"Insbesondere die Entscheidung `keine sozialen Medien für Kinder unter 13 Jahren` halte ich für einen wichtigen Grundsatz", sagte Bundesbildungsministerin Karin Prien (CDU) den Zeitungen der Mediengruppe Bayern. "Noch wichtiger ist, dass Kinder unter drei Jahren grundsätzlich bildschirmfrei aufwachsen können."

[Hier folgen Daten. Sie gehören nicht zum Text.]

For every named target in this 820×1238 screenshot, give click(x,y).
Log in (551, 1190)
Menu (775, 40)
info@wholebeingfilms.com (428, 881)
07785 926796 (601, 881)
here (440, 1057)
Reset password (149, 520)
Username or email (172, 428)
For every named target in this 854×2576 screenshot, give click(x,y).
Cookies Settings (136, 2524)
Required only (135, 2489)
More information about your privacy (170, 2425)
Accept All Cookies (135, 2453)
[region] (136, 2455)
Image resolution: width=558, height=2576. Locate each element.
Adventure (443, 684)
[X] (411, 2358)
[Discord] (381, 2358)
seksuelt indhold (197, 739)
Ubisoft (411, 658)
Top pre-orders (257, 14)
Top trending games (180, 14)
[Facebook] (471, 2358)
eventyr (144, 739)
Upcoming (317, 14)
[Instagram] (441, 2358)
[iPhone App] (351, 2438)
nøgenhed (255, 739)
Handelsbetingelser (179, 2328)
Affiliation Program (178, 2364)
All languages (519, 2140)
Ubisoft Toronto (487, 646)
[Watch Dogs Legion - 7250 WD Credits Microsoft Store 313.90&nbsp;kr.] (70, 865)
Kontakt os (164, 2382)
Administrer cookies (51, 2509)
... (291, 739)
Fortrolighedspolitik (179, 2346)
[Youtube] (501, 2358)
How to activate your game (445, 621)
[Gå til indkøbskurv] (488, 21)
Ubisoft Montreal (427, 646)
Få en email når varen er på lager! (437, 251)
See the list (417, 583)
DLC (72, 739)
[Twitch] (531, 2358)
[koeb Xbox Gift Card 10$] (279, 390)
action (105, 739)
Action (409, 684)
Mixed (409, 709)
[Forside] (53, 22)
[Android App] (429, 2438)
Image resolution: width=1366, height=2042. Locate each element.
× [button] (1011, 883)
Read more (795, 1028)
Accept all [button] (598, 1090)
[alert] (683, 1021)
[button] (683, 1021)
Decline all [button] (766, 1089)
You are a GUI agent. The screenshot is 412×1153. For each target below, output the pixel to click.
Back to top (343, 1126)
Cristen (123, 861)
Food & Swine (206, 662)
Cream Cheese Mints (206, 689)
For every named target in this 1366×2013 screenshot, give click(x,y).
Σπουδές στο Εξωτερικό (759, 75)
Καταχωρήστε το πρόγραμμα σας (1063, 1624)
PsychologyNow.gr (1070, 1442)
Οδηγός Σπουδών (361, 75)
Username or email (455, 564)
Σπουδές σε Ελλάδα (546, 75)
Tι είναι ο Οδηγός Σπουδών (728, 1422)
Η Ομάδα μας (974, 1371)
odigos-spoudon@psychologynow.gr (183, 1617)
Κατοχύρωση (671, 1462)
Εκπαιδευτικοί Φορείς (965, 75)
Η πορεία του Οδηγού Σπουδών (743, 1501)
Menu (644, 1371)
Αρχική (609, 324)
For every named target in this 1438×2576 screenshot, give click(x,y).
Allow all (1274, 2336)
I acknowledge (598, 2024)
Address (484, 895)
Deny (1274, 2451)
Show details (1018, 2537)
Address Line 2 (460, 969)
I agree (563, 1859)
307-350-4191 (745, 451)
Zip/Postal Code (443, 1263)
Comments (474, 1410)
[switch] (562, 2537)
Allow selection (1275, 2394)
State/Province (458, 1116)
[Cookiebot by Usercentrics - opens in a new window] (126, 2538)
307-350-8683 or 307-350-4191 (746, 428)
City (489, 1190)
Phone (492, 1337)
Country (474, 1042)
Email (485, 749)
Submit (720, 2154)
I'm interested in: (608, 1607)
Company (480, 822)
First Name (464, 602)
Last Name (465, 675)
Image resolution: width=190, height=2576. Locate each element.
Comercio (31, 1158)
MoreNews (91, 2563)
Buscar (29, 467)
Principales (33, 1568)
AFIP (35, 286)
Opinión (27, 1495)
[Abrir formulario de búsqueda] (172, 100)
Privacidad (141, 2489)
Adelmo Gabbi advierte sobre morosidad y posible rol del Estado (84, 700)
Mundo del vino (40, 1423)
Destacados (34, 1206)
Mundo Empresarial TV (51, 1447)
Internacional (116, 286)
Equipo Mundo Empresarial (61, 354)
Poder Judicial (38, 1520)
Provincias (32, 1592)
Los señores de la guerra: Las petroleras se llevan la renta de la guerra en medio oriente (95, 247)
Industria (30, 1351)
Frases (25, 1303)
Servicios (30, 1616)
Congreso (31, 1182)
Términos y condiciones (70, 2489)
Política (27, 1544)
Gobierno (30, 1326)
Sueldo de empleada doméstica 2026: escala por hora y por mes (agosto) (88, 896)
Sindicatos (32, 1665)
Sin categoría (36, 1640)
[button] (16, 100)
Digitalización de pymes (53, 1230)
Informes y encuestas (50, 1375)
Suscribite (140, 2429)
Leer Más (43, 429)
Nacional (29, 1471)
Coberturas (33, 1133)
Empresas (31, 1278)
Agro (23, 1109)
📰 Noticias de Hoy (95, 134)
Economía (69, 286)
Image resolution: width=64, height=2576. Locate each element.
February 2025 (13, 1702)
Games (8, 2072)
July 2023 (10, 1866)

"Ausdrücklich befürworte ich, dass die EU die Plattformen verpflichten will, für sichere Voreinstellungen und ein sicheres Design zu sorgen, Stichwort: Safety by Design. Die Plattformen müssen nachweisen, dass sie sicher sind. Dies kann nur auf europäischer Ebene reguliert werden. So werden Eltern in der Verantwortung entlastet, die Geräte ihrer Kinder sicher einzustellen", sagte Prien weiter.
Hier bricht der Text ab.